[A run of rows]
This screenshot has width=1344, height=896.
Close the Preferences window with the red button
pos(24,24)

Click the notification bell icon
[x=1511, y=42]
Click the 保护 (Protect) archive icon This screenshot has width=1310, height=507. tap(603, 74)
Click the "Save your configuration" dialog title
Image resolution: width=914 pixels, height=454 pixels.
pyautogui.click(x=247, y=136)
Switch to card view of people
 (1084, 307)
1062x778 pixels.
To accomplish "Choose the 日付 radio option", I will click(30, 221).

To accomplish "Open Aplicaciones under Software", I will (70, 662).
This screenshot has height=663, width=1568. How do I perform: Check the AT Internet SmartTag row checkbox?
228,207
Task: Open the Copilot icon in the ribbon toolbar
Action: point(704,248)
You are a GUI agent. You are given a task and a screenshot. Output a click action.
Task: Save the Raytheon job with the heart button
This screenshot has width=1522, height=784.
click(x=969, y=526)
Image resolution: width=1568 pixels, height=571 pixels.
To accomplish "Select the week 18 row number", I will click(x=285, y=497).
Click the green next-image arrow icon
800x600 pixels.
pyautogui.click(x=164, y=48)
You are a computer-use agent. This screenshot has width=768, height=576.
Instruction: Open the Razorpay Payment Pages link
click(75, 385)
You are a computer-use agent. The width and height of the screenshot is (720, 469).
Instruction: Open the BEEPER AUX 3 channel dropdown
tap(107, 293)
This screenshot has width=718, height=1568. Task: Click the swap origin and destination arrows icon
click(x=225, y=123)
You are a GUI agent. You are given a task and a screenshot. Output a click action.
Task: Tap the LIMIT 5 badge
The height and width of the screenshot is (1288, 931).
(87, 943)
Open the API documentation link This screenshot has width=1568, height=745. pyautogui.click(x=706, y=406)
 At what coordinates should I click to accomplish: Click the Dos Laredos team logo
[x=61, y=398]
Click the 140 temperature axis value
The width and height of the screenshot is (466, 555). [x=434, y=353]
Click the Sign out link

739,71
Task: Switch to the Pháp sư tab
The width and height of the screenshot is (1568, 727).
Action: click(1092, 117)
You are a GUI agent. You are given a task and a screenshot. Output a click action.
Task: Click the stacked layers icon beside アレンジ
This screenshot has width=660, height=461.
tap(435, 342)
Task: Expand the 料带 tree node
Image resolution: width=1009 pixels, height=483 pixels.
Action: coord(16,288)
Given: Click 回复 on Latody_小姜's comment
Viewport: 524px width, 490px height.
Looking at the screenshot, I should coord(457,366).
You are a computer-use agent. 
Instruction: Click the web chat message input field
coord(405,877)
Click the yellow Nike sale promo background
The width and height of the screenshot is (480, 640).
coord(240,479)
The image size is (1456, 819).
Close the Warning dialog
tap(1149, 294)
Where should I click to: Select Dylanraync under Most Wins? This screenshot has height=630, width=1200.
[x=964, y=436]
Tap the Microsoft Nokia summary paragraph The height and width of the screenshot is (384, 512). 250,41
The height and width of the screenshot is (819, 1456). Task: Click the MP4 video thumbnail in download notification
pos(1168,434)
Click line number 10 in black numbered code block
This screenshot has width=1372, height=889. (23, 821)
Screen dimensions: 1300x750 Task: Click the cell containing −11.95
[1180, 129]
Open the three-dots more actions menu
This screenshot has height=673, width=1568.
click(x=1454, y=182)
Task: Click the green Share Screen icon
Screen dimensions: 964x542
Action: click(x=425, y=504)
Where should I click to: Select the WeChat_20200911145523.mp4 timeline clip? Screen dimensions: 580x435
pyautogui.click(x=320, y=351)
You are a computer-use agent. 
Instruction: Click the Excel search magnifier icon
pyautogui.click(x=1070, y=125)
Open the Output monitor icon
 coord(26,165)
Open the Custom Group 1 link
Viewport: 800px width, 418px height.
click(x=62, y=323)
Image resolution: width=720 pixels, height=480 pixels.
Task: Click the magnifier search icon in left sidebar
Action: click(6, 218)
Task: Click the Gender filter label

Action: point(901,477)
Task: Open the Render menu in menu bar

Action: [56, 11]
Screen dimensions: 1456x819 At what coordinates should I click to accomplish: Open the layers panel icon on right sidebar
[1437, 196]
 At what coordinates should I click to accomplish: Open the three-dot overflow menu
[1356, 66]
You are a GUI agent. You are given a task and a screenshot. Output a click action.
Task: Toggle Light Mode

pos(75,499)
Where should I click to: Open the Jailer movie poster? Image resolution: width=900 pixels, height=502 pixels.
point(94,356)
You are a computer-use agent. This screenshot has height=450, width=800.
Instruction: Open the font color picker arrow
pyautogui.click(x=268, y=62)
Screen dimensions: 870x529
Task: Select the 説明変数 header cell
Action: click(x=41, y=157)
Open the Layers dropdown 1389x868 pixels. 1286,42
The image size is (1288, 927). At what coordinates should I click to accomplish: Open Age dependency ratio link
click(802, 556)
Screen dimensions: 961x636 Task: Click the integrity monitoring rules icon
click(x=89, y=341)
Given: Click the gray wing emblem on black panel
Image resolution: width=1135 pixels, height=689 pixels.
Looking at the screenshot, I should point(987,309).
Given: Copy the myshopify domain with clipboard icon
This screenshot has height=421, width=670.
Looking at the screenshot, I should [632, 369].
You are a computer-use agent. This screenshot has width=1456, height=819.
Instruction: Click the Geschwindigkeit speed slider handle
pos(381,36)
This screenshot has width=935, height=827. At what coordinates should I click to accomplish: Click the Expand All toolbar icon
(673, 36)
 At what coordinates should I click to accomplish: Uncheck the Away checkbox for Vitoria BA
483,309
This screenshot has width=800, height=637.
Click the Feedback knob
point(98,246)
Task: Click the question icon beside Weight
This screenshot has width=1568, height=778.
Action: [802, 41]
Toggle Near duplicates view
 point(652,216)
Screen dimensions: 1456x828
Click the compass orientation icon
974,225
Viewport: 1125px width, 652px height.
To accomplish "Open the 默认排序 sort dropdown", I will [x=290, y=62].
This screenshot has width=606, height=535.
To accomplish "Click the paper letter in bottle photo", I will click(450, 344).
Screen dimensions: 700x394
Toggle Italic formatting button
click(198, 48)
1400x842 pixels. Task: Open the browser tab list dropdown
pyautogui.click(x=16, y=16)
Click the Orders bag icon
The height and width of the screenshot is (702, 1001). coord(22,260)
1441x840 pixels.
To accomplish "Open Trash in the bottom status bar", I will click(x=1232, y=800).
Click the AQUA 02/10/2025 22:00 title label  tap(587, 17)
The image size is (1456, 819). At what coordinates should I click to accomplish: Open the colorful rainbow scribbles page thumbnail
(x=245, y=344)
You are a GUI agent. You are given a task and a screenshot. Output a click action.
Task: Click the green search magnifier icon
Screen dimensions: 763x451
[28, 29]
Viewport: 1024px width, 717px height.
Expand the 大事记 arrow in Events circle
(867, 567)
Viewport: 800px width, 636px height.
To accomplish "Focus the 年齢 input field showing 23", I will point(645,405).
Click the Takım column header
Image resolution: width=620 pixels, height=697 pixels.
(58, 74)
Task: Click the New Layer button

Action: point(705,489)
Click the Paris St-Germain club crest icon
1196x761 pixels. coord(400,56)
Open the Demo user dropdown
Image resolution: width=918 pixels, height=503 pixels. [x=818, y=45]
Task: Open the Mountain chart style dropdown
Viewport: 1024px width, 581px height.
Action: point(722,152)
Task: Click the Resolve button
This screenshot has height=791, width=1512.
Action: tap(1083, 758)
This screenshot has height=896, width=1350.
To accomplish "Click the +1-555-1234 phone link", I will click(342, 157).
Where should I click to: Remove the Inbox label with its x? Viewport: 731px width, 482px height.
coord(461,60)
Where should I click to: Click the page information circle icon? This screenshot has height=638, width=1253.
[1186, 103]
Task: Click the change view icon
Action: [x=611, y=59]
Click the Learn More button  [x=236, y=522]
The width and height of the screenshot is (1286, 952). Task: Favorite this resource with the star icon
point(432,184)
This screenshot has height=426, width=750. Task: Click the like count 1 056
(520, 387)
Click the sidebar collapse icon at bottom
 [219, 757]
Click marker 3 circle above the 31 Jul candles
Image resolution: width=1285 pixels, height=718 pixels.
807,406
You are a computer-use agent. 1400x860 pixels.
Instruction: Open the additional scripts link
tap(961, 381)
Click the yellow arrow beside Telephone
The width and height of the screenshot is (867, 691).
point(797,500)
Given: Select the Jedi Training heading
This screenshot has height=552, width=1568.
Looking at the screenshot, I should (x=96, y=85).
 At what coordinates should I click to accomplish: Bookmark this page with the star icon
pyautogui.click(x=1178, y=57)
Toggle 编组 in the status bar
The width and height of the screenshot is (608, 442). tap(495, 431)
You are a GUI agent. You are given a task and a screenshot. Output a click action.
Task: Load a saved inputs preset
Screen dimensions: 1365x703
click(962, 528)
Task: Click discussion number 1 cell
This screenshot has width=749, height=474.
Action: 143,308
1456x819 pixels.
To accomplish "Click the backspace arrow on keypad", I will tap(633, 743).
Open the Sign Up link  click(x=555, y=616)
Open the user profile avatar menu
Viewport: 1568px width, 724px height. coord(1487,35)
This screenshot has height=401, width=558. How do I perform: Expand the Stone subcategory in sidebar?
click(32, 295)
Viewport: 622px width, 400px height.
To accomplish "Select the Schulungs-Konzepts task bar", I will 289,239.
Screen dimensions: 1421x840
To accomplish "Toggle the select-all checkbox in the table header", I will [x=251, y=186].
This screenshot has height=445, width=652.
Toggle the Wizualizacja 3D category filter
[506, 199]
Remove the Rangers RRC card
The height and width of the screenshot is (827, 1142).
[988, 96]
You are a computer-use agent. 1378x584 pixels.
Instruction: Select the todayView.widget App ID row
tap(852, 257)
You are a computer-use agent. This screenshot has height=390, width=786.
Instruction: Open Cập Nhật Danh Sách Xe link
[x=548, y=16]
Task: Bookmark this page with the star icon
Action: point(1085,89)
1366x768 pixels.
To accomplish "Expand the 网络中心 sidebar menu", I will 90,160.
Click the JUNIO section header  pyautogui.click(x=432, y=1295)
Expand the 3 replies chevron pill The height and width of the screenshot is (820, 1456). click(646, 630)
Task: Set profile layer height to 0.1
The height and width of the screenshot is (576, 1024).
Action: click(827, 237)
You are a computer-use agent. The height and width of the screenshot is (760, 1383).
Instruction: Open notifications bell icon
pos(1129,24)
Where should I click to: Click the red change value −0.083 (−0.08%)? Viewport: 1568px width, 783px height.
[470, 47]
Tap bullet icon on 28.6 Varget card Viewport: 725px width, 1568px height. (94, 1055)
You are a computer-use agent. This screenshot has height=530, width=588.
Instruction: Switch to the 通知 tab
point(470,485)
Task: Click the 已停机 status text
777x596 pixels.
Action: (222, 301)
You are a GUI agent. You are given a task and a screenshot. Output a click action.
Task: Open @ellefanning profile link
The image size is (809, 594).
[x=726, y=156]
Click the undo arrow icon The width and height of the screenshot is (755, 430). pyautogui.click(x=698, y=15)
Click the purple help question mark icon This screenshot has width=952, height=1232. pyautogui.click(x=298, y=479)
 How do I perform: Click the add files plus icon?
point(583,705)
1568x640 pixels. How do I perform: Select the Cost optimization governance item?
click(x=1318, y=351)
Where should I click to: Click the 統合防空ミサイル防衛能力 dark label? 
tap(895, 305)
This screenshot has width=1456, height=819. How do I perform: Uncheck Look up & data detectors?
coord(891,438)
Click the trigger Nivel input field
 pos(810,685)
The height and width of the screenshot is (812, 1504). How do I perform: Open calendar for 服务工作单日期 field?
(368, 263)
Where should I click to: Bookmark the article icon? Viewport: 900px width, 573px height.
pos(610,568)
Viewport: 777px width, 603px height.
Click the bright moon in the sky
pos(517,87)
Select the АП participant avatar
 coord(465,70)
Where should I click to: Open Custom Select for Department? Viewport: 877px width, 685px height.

Goal: Copy the rows above from the line with "1568x640 pixels. How" up to and including the line with "coord(891,438)", reproducing each line without any change.

Solution for this exercise:
1568x640 pixels. How do I perform: Select the Cost optimization governance item?
click(x=1318, y=351)
Where should I click to: Click the 統合防空ミサイル防衛能力 dark label? 
tap(895, 305)
This screenshot has width=1456, height=819. How do I perform: Uncheck Look up & data detectors?
coord(891,438)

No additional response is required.